Exhibited: Cities of Gold and Mirrors, 2009
Cities of Gold and Mirrors, shot in 16mm in Quintana Roo, is a film consisting of five scenes occurring principally in and around the city of Cancún. The video details a group of spring breakers, a hotel with dolphins in its pool, a member of the Bloods gang dancing on top a Mayan archaeological site called El Rey, the demolition of a mirrored building, and the interior of the night club Cocobongo. Each appears one after the other, set to a looped recording of Le feu de St. Elme by Haïm Saban and Shuki Levy. This music is part of the soundtrack to Mysterious Cities of Gold, an animated series from 1982 about Spanish conquistadors. In the cartoon, synthesizers create a sensation of suspense and mysticism that recur every time Esteban – the show’s diminutive protagonist – is about to discover some new marvel contact that French children from his generation had with pre-Columbian cultures.

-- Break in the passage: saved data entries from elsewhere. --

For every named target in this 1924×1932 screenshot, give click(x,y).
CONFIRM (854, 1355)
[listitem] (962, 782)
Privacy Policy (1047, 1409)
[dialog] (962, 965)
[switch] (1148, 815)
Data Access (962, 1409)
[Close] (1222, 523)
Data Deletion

Courtesy Bugada & Cargnel, Paris
Exhibited: Desniansky Raion, 2007
The video takes place in a parking lot of a drab housing complex in St. Petersburg, Russia, where he witnessed two large groups of men—one mostly wearing red shirts and the other blue—slowly walking towards each other. Set by Gaillard to the hypnotic electronic beats of French composer Koudlam’s I See you All, the video shows the color-coordinated groups marching in loose formation, reminiscent of ancient armies confronting each other on some distant battlefield. Suddenly, signal flares billowing smoke arc through the air and the two groups come together, clashing in the flurry of fists—a breathtaking display of raw physical violence set against the stark backdrop of the housing block. As the sounds of Koudlam’s pulsing music draw louder and more urgent, the furious hand-to-hand combat intensifies while bodies of the fallen lay strewn on the pavement. Before long, the blue faction beats a hasty retreat, only to regroup moments later on one side of a nearby pedestrian bridge. The two sides come together again, this time clashing on the impossibly narrow span of the footbridge. The blue group is once more chased off, and the victors in red erupt in victorious celebration.